Problem:
The client faced performance challenges while running nodetool cleanup
on an Apache Cassandra 4.1.5 cluster during a node addition activity in a production environment. Specifically, the cleanup process was taking an unexpectedly long time on nodes with over 600GiB of data load, raising concerns about the overall timeline and impact on production workflows.
The client sought assistance in estimating the cleanup duration and requested an expert walkthrough of Cassandra’s architecture to better understand cleanup behavior.
Process:
Step 1: Initial Assessment
- The expert confirmed the cluster was likely using default throughput parameters, which are deliberately conservative to avoid resource contention.
- To address the prolonged cleanup duration, the expert suggested monitoring and tuning key performance parameters:
stream_throughput_outbound_megabits_per_sec
compaction_throughput_mb_per_sec
- Concurrent compactors count
Step 2: Tuning Recommendations
- The expert provided a step-by-step approach to evaluate and adjust throughput settings:
- Retrieve current settings using:
nodetool getstreamthroughput
nodetool getcompactionthroughput
- Increase throughput values for faster streaming and compaction:
nodetool setstreamthroughput 100
nodetool setcompactionthroughput 100
- Verify and adjust concurrent compactors with:
nodetool getconcurrentcompactors
nodetool setconcurrentcompactors <desired_value>
- Retrieve current settings using:
- It was emphasized that these adjustments are per-node and must be applied individually across all nodes in the cluster.
Step 3: Clarification on Persistence
- The client sought clarification on whether these parameter changes persist across sessions or node restarts.
- The expert clarified that:
- These settings are **runtime adjustments**, remaining active until the next node restart.
- Upon restart, Cassandra will revert to the configuration file values unless explicitly updated there.
- Cluster-wide synchronization is manual—each node must be configured separately.
Solution:
- Retrieve and analyze current throughput and concurrency settings.
- Increase
stream_throughput
andcompaction_throughput
to optimize cleanup speed. - Adjust the number of concurrent compactors to utilize system resources more effectively.
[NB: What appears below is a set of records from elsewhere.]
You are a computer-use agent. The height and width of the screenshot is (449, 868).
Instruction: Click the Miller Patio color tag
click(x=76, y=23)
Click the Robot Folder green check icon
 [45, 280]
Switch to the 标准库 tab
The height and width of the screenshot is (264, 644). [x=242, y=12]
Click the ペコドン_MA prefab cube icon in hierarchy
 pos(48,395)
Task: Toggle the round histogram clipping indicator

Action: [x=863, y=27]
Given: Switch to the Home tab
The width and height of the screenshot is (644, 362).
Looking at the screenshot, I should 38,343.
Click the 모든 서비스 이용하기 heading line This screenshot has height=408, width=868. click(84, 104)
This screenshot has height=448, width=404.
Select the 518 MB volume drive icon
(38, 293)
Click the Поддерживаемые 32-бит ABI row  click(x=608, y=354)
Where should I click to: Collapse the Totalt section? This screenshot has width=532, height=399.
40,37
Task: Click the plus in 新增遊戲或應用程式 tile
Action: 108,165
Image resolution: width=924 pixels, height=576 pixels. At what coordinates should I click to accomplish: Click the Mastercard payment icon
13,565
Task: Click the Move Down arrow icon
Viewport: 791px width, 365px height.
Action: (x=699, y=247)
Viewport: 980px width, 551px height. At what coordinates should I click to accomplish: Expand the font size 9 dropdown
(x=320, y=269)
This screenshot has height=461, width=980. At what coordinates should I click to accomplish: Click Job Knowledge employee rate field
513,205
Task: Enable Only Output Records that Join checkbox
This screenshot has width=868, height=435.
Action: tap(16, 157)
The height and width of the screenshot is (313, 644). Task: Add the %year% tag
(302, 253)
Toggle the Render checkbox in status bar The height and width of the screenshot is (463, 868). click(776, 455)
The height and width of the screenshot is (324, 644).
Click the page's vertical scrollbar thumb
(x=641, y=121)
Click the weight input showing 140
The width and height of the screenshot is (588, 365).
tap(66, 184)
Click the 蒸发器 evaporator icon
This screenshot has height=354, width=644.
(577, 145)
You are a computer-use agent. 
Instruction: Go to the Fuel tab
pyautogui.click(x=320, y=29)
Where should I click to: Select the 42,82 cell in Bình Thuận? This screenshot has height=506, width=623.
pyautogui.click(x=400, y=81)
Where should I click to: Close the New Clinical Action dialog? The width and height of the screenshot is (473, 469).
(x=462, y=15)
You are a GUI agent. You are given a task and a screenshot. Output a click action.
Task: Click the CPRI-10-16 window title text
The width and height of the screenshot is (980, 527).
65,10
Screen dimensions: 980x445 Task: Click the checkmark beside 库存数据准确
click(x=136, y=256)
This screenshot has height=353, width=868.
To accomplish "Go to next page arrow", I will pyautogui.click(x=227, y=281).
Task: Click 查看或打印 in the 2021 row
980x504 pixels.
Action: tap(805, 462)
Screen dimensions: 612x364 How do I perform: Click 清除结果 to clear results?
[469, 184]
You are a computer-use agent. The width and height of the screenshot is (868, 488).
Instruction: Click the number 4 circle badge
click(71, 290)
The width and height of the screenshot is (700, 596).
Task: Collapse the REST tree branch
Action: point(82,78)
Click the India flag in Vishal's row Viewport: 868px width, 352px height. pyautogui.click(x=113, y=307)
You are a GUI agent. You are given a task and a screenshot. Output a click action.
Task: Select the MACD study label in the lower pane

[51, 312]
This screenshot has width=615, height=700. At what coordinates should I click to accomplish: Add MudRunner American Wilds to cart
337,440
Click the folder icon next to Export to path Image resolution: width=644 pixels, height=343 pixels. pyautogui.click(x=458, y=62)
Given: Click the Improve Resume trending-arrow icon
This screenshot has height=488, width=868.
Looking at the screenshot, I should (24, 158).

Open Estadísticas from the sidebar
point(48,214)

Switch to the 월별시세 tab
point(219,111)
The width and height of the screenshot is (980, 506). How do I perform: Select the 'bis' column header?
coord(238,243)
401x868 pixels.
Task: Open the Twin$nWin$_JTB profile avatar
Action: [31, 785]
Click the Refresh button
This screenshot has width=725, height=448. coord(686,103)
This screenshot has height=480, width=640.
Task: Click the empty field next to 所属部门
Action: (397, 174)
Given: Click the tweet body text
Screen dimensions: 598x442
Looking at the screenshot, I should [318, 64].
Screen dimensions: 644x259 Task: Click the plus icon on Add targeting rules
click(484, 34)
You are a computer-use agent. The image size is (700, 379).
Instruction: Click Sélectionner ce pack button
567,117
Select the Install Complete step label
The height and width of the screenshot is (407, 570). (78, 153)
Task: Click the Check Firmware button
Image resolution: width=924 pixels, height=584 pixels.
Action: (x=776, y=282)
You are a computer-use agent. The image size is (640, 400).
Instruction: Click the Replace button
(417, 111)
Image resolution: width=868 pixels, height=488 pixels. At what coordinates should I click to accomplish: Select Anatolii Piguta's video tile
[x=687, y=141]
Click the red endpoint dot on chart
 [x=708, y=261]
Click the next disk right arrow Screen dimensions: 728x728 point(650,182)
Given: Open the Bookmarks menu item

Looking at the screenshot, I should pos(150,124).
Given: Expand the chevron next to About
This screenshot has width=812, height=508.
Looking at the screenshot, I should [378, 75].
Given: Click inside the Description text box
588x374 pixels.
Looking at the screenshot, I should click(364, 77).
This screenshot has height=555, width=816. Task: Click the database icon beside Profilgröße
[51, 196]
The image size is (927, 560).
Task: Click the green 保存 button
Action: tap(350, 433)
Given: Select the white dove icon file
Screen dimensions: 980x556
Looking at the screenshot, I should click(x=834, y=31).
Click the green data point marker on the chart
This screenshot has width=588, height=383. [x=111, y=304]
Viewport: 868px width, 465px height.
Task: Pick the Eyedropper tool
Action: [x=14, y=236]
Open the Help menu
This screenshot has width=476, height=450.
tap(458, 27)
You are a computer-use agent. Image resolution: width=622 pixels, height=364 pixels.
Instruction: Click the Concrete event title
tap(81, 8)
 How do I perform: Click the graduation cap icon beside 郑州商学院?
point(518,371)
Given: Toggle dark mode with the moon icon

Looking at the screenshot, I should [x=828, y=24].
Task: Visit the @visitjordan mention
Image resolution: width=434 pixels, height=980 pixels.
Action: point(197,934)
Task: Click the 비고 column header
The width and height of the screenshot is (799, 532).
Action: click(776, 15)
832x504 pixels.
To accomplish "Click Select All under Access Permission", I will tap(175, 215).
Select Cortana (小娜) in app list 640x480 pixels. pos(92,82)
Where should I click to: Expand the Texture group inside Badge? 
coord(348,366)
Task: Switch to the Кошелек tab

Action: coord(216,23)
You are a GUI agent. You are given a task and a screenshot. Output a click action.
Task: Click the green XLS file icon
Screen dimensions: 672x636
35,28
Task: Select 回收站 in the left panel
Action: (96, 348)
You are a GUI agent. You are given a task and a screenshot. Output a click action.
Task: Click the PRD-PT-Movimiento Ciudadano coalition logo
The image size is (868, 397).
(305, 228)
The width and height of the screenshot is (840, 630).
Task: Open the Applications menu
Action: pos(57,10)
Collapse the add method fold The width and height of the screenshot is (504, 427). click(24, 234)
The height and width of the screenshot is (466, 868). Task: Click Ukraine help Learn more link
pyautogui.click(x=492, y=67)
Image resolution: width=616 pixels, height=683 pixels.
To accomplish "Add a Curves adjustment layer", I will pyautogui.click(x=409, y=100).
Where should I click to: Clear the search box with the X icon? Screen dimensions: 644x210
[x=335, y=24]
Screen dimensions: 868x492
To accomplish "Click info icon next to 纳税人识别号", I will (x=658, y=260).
- Ensure all changes are applied per-node across the cluster.
- Update configuration files if persistent changes are desired post-restart.
Conclusion:
By fine-tuning throughput and compaction parameters, the client could significantly accelerate the nodetool cleanup
process, reducing operational delays during node addition activities. Clear guidance on parameter persistence and cluster-wide application ensured long-term maintainability. The proactive adjustments restored confidence in managing large data volumes in production while safeguarding cluster stability.